EXERCISE REQUIREMENTS: Starting at the line below holding "vmart (581, 29)" and stopping at the line holding "[Edit this page] (1015, 119)", print every line exactly, both ends included, and leave the rest out.

EXERCISE DATA:
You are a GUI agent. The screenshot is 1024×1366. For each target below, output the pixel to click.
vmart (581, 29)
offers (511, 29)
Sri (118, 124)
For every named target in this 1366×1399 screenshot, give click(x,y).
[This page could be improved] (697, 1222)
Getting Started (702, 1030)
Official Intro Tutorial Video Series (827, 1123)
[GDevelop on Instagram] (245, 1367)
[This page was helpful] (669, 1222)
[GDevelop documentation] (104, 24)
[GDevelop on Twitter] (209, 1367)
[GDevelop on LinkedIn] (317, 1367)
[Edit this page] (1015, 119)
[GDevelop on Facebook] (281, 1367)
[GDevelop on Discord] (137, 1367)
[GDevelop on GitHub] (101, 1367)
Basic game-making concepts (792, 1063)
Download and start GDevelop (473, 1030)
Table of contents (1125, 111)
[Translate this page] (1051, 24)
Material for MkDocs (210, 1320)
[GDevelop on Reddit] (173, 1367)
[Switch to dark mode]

RESPONSE AREA:
vmart (581, 29)
offers (511, 29)
Sri (118, 124)
For every named target in this 1366×1399 screenshot, give click(x,y).
[This page could be improved] (697, 1222)
Getting Started (702, 1030)
Official Intro Tutorial Video Series (827, 1123)
[GDevelop on Instagram] (245, 1367)
[This page was helpful] (669, 1222)
[GDevelop documentation] (104, 24)
[GDevelop on Twitter] (209, 1367)
[GDevelop on LinkedIn] (317, 1367)
[Edit this page] (1015, 119)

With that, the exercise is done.